L’empire du sucre

par christian

Naissance de l’empire du sucre

En 1680, avec la croissance des indigoteries, il y avait dans l’île environ 2100 esclaves. Jusqu’au milieu du XVIIIième siècle, cette agro-industrie continuera à croître. Avec l’apparition de l’industrie sucrière, qui va se superposer à la première, et plus tard la dépasser, le commerce des produits, comme la population et l’horreur esclavagiste, vont progresser vertigineusement.

Restes d’une ancienne étuve à Saint-Domingue : Souvenir d’une époque en même temps florissante et tragique.

Un siècle de prospérité et d’esclavage

L’ " Habitation " est le centre de l’industrie de la canne, elle comprend le vaste domaine agricole, l’usine de transformation, les logements des maîtres et des esclaves. A partir de 1697 (traité de Ryswick) la partie occidentale de l’île va appartenir à la France. Depuis ces années jusqu’à la révolution Française, la monoculture de la canne et le commerce ne vont cesser de croître. Vers 1740, plus de 500 bateaux partaient chaque année de Cap Français (aujourd’hui Cap Haïtien) vers la métropole ou vers la Nouvelle-Angleterre qui se développera parallèlement. Pouvant importer tous les produits nécessaires, céréales, viande, huiles, fer, bois, animaux, depuis les Amériques ou depuis l’autre partie de l’île, les gros propriétaires abandonnèrent presque toutes les autres activités que la production sucrière.

Fortunes et mépris. Les grands ports français (Le Havre, mais surtout Nantes et Bordeaux) profitèrent de l’aubaine, et la riche bourgeoisie maritime s’enrichit du commerce avec les îles et du trafic d’esclaves. Parallèlement, la ruée vers l’or qui se développera au brésil enrayera la progression des cultures de canne, ce qui profitera à St Domingue. La société insulaire de l’époque devient très inégalitaire : d’un côté les riches propriétaires, de l’autre les milliers d’esclaves dont on verra les conditions de vie, entre les deux, les " petits blancs " qui n’ont pas les fonds pour investir, qui font les petits métiers autour des sucreries, et qui n’ont en commun avec les puissants que le racisme et le mépris des esclaves.

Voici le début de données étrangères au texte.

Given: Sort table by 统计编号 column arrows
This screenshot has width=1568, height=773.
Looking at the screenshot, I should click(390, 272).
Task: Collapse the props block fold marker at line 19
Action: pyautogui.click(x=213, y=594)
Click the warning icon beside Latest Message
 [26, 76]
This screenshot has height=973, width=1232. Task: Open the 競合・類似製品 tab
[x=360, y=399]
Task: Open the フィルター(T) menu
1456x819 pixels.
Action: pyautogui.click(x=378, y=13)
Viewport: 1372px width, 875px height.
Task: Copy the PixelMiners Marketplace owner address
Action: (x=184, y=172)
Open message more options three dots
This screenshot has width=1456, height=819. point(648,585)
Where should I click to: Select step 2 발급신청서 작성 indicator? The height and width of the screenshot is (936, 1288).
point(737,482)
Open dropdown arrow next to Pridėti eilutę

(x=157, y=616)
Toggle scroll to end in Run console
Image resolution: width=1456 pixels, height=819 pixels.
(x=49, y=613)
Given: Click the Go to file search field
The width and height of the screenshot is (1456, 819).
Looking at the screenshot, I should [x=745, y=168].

Ce reste d’aqueduc du XVIIIième montre l’ampleur des aménagements effectués dans l’île pour le développement de l’industrie sucrière.

Les esclaves
Développement des industries de l’indigot et du sucre

AnnéesSucreriesIndigoteriesPop. blancsPop. esclaves
1713 138 1182 5700 22000
1730 339 2750 11650 80000
1739 450 3350 11700 110000
1754 600 3380 15000 173000

Chiffres empruntés à Frotin (1975) " Révolte blanche à Saint Domingue ".

Ce tableau montre que l’importation des esclaves est proportionnelle au développement de l’industrie de l’indigot et du sucre. Le génocide suit la courbe de l’enrichissement. Il faut tenir compte du fait que le nombre d’esclaves présents sur l’île à un moment donné ne représente pas le nombre d’esclaves capturés en Afrique : une grande partie de ces pauvres gens mourait lors de la capture par les pourvoyeurs africains, d’autres succombaient durant le voyage, et d’autres encore, très nombreux, de maladies de mauvais traitements et d’épuisement sur le lieu de travail. (Les esclaves avaient une espérance de vie de 8 à 9 ans, dans les îles.)

Mutinerie à bord d’un bateau négrier Les mutineries n’étaient pas rares sur les bateaux négriers, mais elles échouaient presque toujours, et elles étaient réprimées dans le sang.

Les conditions de survie dans ces bateaux étaient effroyables et la moitié des esclaves périssaient parfois, on jetait alors leurs cadavres à la mer.
Les mauvais traitement, le mépris, les humiliations, les conditions de vie, créaient parmi ces populations une haine grandissante, qui un jour allait mener à la ruine le système et à la " liberté " les peuples asservis.

15 à 20 millions de déportés !

Cet histogramme rend compte du nombre d’esclaves dans les Amériques en 1790, mais ne fait pas état du total des enfants, femmes et hommes déportés durant trois siècles. Les historiens estiment l’ampleur de la déportation entre 15 millions et 21 millions de personnes.